2 BOA, Dahiliye Şifre Kalemi, Belge No. 445/33, 9 Teşrinisani 1330 (22 Kasım 1914).
3 BOA, İradeler Dahiliye, Belge No. 716/50058, 14 Muharrem 1293 (10 Şubat 1876); Dahiliye Mektubi Kalemi, Belge No. 1649/122, 23 Zilhicce 1306 (20 Ağustos 1889).
4 BOA, Sadaret Müteferrik Evrakı, Belge No. 15/9, 13 Şaban 1272 (19 Nisan 1856).

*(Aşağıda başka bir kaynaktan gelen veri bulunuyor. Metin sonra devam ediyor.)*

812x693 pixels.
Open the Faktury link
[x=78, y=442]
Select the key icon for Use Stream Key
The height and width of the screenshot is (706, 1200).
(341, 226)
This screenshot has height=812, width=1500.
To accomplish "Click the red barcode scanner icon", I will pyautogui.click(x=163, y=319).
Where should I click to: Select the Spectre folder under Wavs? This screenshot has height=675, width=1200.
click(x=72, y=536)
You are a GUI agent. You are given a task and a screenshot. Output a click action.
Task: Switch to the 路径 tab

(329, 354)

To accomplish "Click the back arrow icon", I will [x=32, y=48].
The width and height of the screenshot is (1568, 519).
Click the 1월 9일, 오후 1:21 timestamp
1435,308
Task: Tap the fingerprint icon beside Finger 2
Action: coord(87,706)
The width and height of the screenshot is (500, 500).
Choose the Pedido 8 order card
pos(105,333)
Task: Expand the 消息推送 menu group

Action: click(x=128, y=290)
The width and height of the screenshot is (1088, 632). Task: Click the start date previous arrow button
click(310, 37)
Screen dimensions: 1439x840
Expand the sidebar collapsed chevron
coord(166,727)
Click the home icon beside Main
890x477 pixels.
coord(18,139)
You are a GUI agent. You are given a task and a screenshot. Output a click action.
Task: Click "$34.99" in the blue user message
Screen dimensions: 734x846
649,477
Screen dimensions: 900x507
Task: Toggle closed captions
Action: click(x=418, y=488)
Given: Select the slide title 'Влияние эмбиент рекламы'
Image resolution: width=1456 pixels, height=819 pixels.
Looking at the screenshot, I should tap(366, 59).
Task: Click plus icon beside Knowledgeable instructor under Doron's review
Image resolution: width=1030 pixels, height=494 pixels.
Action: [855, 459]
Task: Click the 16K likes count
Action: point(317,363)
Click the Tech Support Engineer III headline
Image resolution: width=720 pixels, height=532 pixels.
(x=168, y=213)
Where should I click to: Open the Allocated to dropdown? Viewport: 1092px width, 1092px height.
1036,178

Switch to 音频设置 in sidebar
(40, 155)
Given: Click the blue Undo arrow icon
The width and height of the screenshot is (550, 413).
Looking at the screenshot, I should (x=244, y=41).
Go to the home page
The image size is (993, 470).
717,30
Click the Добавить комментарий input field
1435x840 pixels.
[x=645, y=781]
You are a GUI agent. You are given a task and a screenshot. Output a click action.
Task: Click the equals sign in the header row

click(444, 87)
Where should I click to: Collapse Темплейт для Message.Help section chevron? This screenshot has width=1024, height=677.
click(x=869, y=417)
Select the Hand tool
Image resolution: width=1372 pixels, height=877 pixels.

5 BOA, Dahiliye Mektubi Kalemi, Belge No. 1700/21, 26 Cemaziyelahir 1307 (17 Şubat 1890).
6 BOA, Meclis-i Vükela Mazbataları, Belge No. 69/6, 15 Recep 1309 (14 Şubat 1892).
7 BOA, Meclis-i Vükela Mazbataları, Belge No. 200/109, 7 Cemaziyelevvel 1334 (12 Mart 1916).